Kruskal‐Wallis test for site heterogeneity.

Functional and Neuropsychological Assessment

Within 48 h from the MRI acquisition, MS patients underwent a neuropsychological evaluation, performed at each participating site by an experienced neuropsychologist, unaware of the MRI results, using validated translations of the neuropsychological tests. Cognitive performance was assessed using the Brief Repeatable Battery of Neuropsychological Tests (BRB‐N) [Rao, 1990], which includes the Selective Reminding Test (SRT) to assess verbal memory; the 10/36 Spatial Recall Test (10/36 SRT) to assess visual memory; the Symbol Digit Modalities Test (SDMT) and the Paced Auditory Serial Addition Test (PASAT) 2′′ and 3′′ [Gronwall, 1977] to assess attention and information processing speed; and the Word List Generation (WLG) test to assess verbal fluency.

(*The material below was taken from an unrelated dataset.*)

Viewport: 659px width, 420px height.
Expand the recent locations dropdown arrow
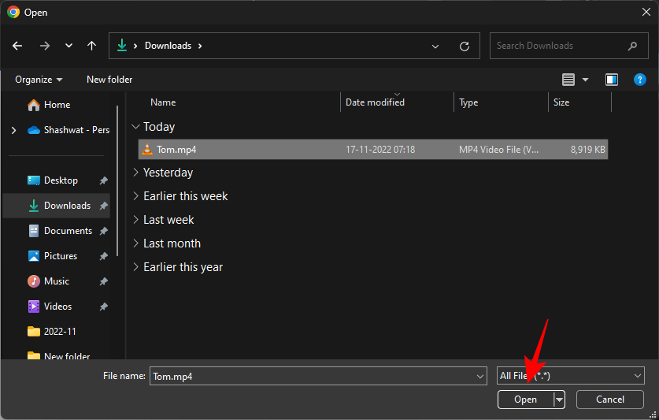click(68, 46)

As previously described [Sepulcre et al., 2006], Z‐scores for each of the previous domains and a global Z‐score of cognitive function (obtained by averaging Z‐scores of all tests) were calculated.

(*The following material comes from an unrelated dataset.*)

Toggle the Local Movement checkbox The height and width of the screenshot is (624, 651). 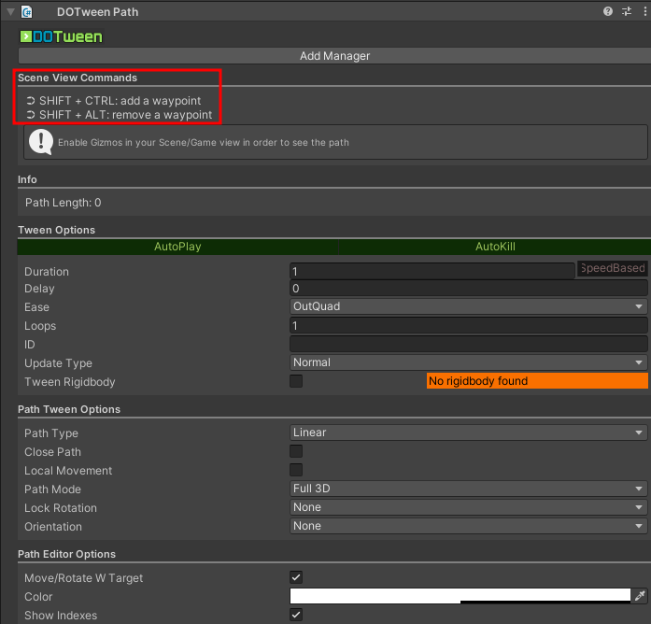click(296, 471)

In addition, the Wisconsin Card Sorting Test (WCST) was administered to evaluate executive functions [Heaton et al., 1993]. Performance at the WCST was evaluated by computing scores related to the total errors (WCSTte), the number of perseverative errors (WCSTpe), and the number of perseverative responses (WCSTpr) [Heaton et al., 1993]. Patients with a score ≤2 SD in at least one of these measures were considered impaired at the WCST [Filippi et al., 2012; Mattioli et al., 2010; Parisi et al., 2012].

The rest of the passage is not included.